Celebrating the past looking to the future

CELEBRATING the past and preparing for the future, the most successful hurling club in Dublin enjoyed a day full of festivities in commemorating one of their most famous members, revolutionary Harry Boland.

Thousands flocked to Tymon Park on Sunday as Faughs launched their newly resurfaced pitch, celebrated 100 years since their 1920 All-Ireland championship win and the centenary of Boland’s death.

Boland was a very active GAA man and won senior hurling championships with the Wellington Lane club, in 1914 and 1915, before becoming a key figure during the revolutionary period.

When Faughs won the Dublin championship in 1920, they represented the county and went forward to the Leinster and later the All-Ireland series, where they faced Cork in the showpiece.

Due to the War of Independence, that All-Ireland Final was not played until May 1922.

By that stage, such was his heavy involvement in the republican movement, Boland had become bit-part player after missing training sessions throughout the year.

Boland was shot and mortally wounded by the Free State Army on July 31, 1922, at the Skerries Grand Hotel.

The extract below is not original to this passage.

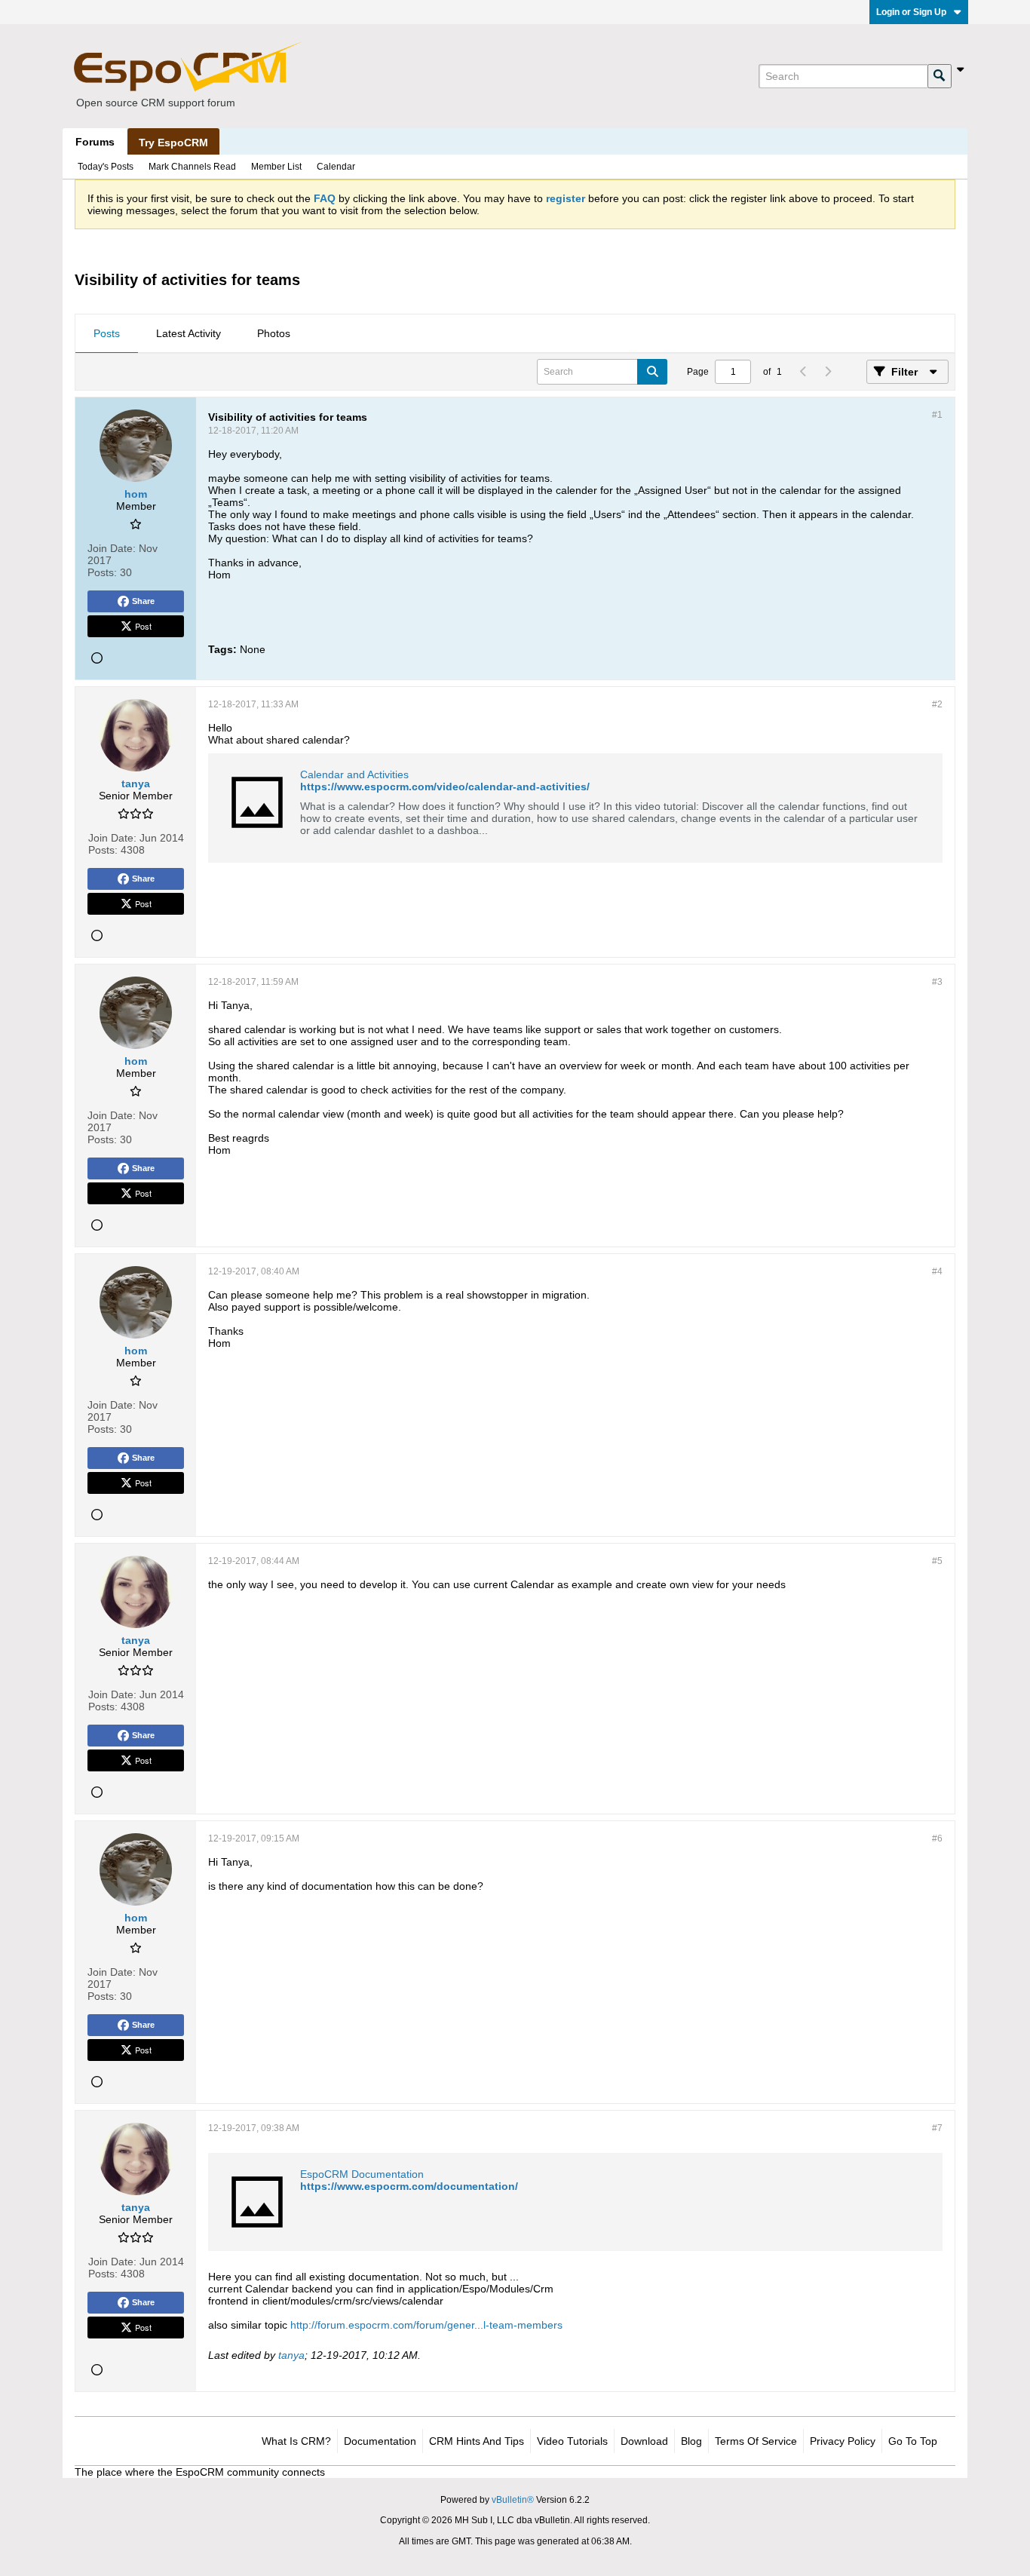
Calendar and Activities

Now, 100 years on, Faughs held a day of commemorative matches and festivities.

“It was a brilliant day. Our history is so important to us so it was a big thing for us to honour that, with Harry Boland being the most famous of that team which won the All-Ireland in 1920,” Faughs vice chairperson, Paul Dixon, tells The Echo.

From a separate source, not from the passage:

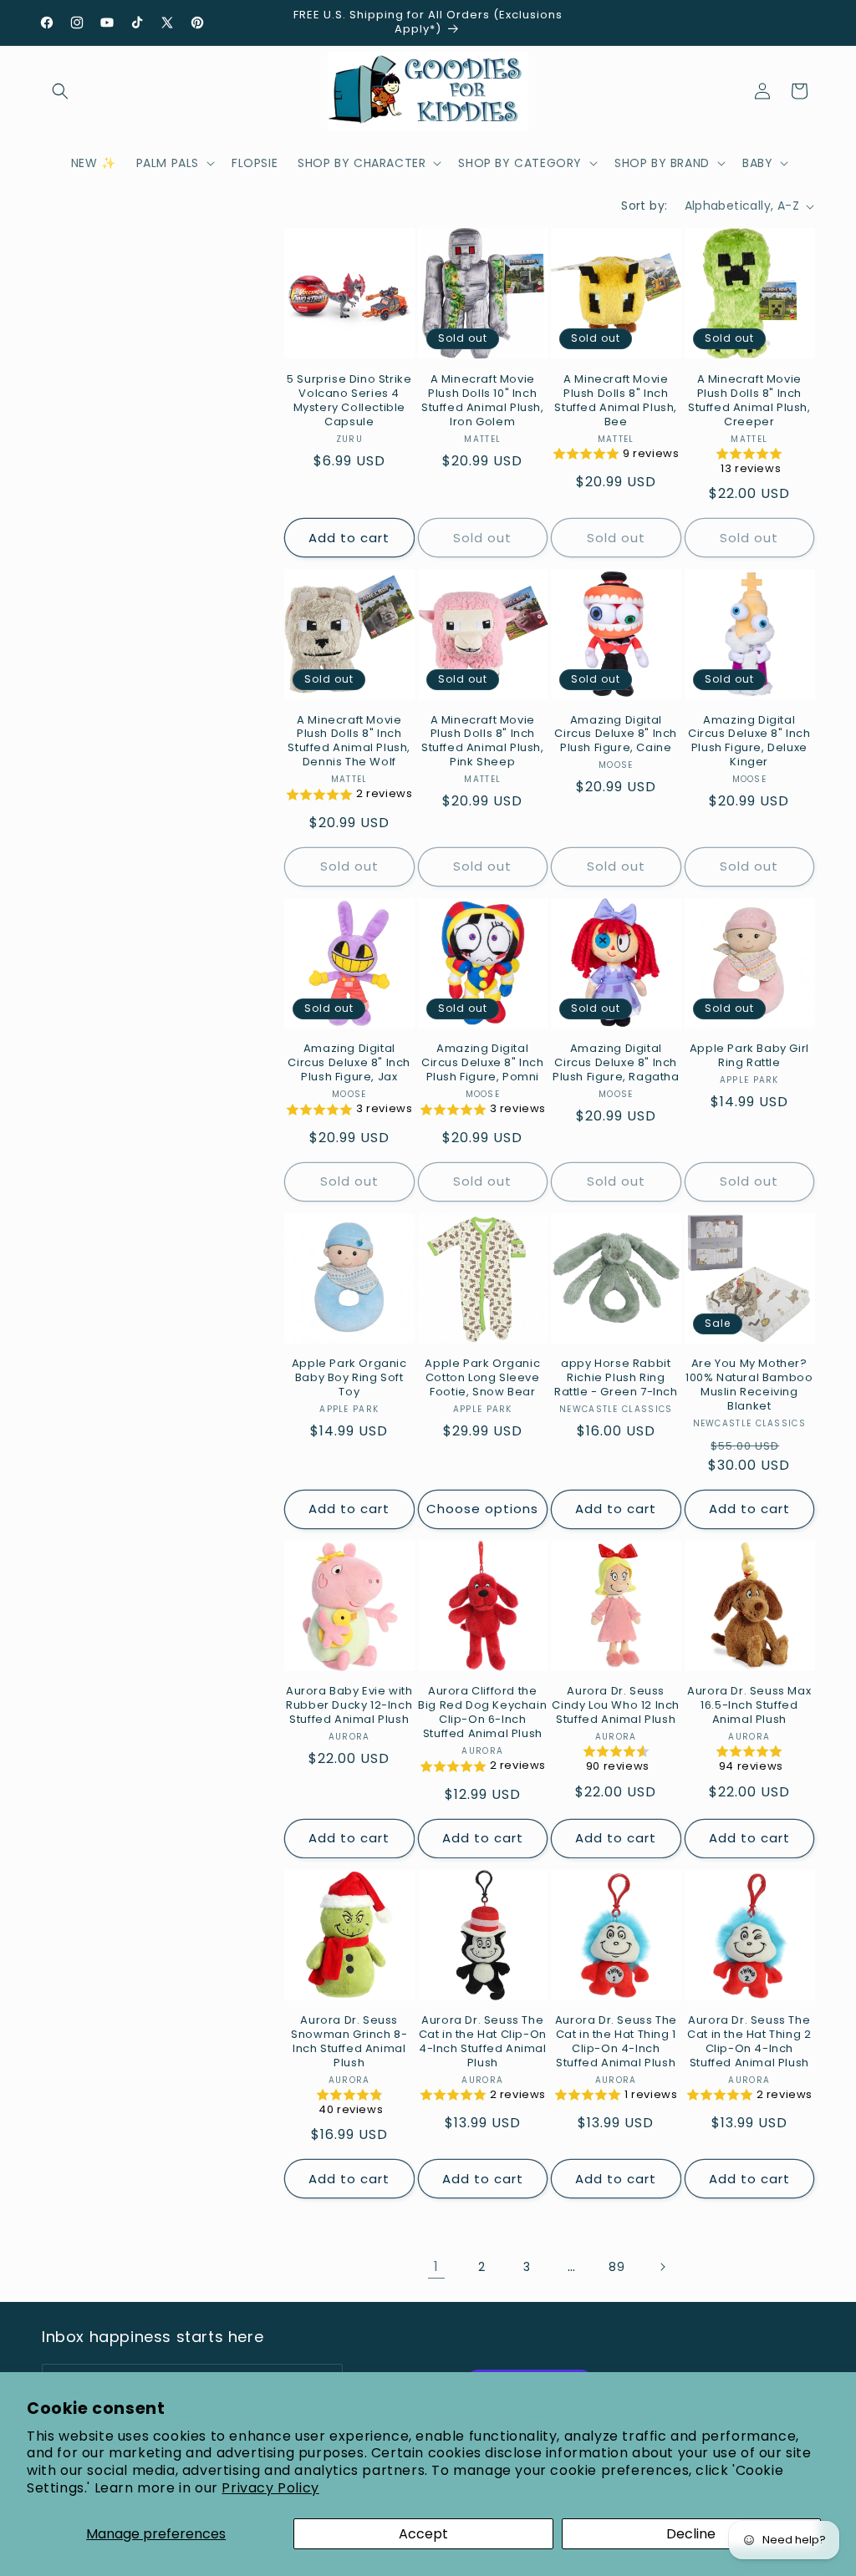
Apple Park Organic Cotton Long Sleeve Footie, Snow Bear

“The families of other members from that team were also present on the day, so marking the 100th anniversary was objective one on the day.

“Objective two was the reopening of our pitch, we had a special committee who took that on board just before Covid.

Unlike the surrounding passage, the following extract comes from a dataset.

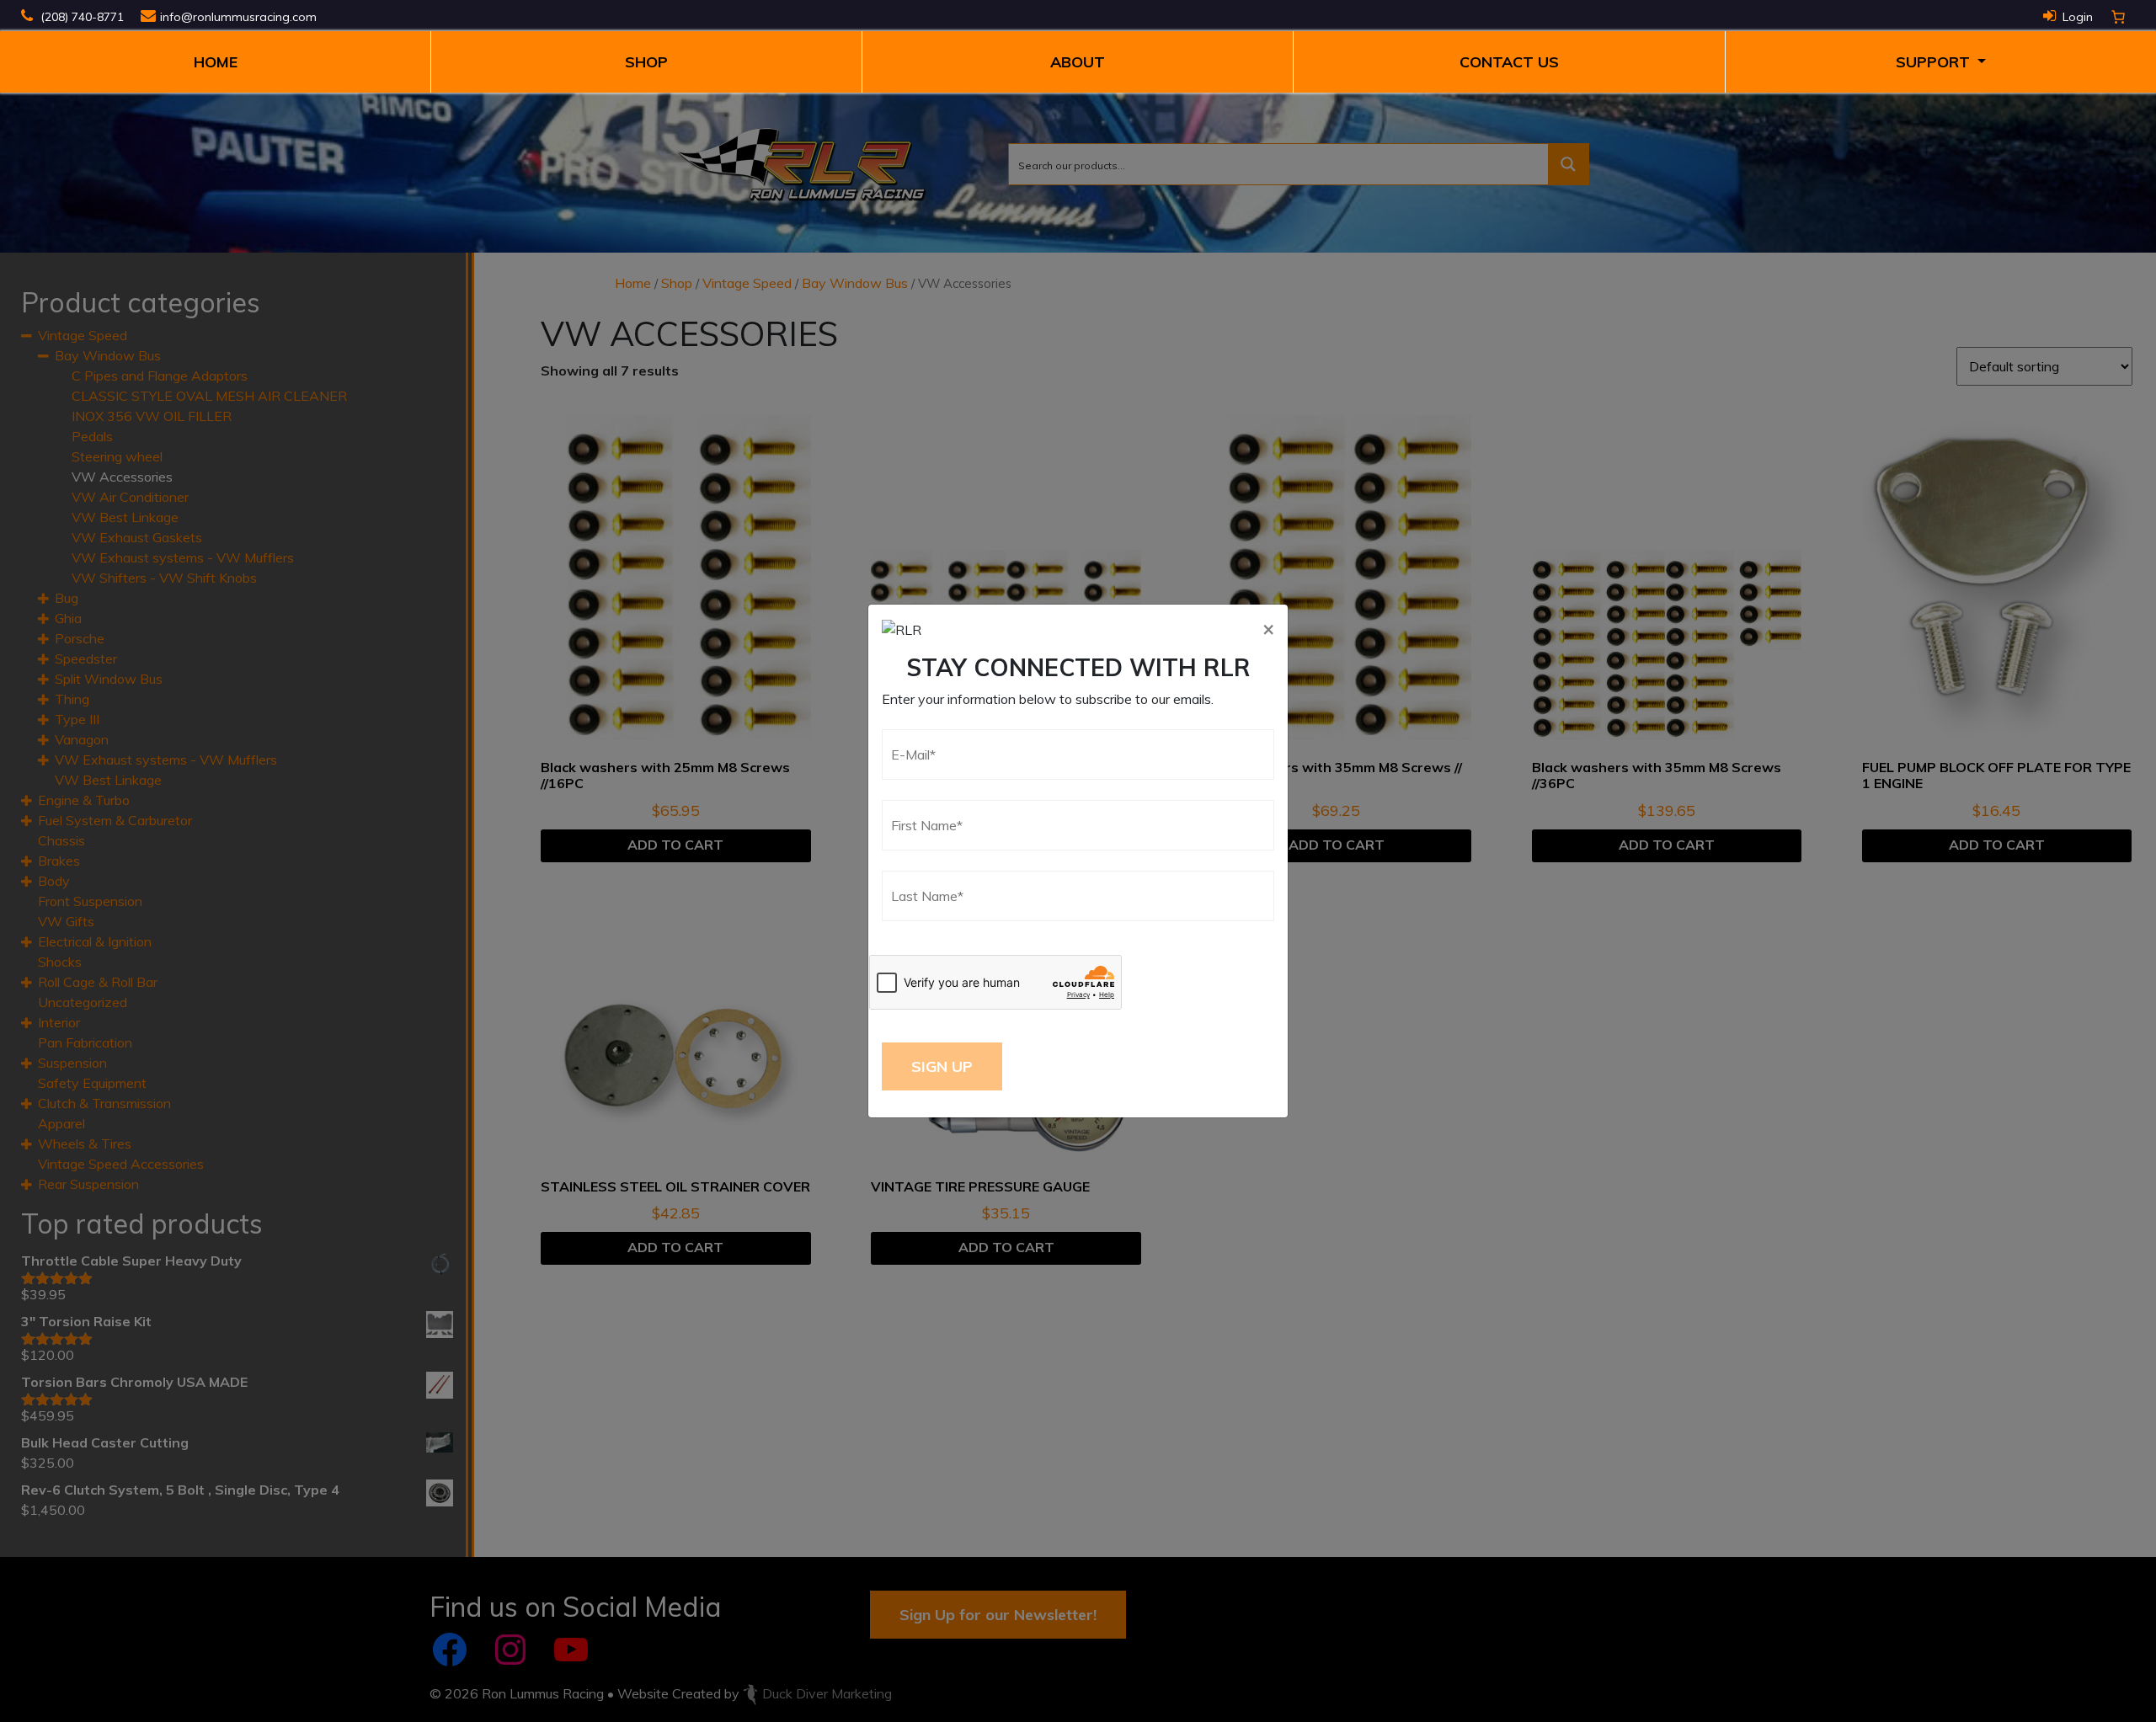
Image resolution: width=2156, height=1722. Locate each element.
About (1077, 62)
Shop (646, 62)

“Tymon Park was the go-to spot during Covid with all the social distancing and that, so it was nice to close that out on Sunday with the reopening in the company of our friends and families.

“This pitch is not just for our senior hurling or camogie teams, but for our juvenile teams as well and it’s a great asset to the club. Hopefully we can replicate our successes of the past once again.”

Harry Boland’s great grandnephews Diarmuid O’Loing and Taghd Crowley presented a replica of a cup (which was presented to their great-uncle in New York), to Dublin GAA chairperson Mick Seavers for use in the Dublin Intermediate Championship.

Following that presentation, Faughs minor hurlers hosted Camross of Laois before their adult camogie team took on Skerries Harps.

At halftime in each game, Faughs juvenile players challenged Kevin’s Hurling Club members.

Following that, in the flagship event of the day, Faughs hurlers representing Dublin faced-off against the oldest GAA club in North America, Harry Bolands of Chicago, in a 1920 commemorative match.

This game was be refereed by grandnephew of Harry Boland, Diarmuid Ó Loing from Bondi Gaels and Australasia CLG.

At the end of the day, there was a few historical talks given about links between the revolution, the GAA, Harry Boland and the 1920 Faughs team.

Having won 31 Dublin championships, eight Leinsters and an All-Ireland, Faughs stands as one of the most successful clubs in the country.

Today, Faughs stands at close to 1,000 members and has around 50 teams, which are involved at all levels in hurling and camogie from juvenile up to adult.